Figure 4.

Failure of lens detachment in Spry mutants. Sections of E10.5 (A–D), E11.5 (E–H′), E12.5 (I–L′), and E15.5 (M–P′), control (Cre−, A, E, E′, I, I′, M, M′), Spry2^fl/fl; Cre (B, F, F′, J, J′, N, N′), Spry1^fl/+;Spry2 ^fl/fl;Cre (C, G, G′, K, K′, O, O′), and Spry1^fl/fl;Spry2^fl/fl;Cre (D, H, H′, L, L′, P, P′) embryos were analyzed by hematoxylin and eosin staining. (E′–P′) Higher magnifications of (E–P). Lens placode invagination (B–D) was unaffected in Spry1 and -2 mutants. At E11.5, Spry mutants showed prominent stalks (F–H′) in contrast to control embryos (E′). At E12.5 and at E15.5, Spry mutant lenses failed to separate and displayed persistent lens stalks (J–L′, N–P′, arrows) in contrast to controls (I, I′, M, M′).

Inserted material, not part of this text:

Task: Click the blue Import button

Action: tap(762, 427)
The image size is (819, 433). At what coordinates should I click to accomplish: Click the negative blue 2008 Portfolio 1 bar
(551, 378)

Corneal stroma (cs) and endothelium (cen) were discontinuous in Spry mutants at E15.5 (N–P′). ce, corneal epithelium; cs, corneal stroma; cen, corneal endothelium; le, lens epithelium; lf, lens fibers; lp, lens pit; oc, optic cup; r, retina. Scale bar in (M): (A–H) 30 μm; (I–L,M–P) 60 μm; (E′–H′, I′–L′) 10 μm; (M′–P′) 15 μm.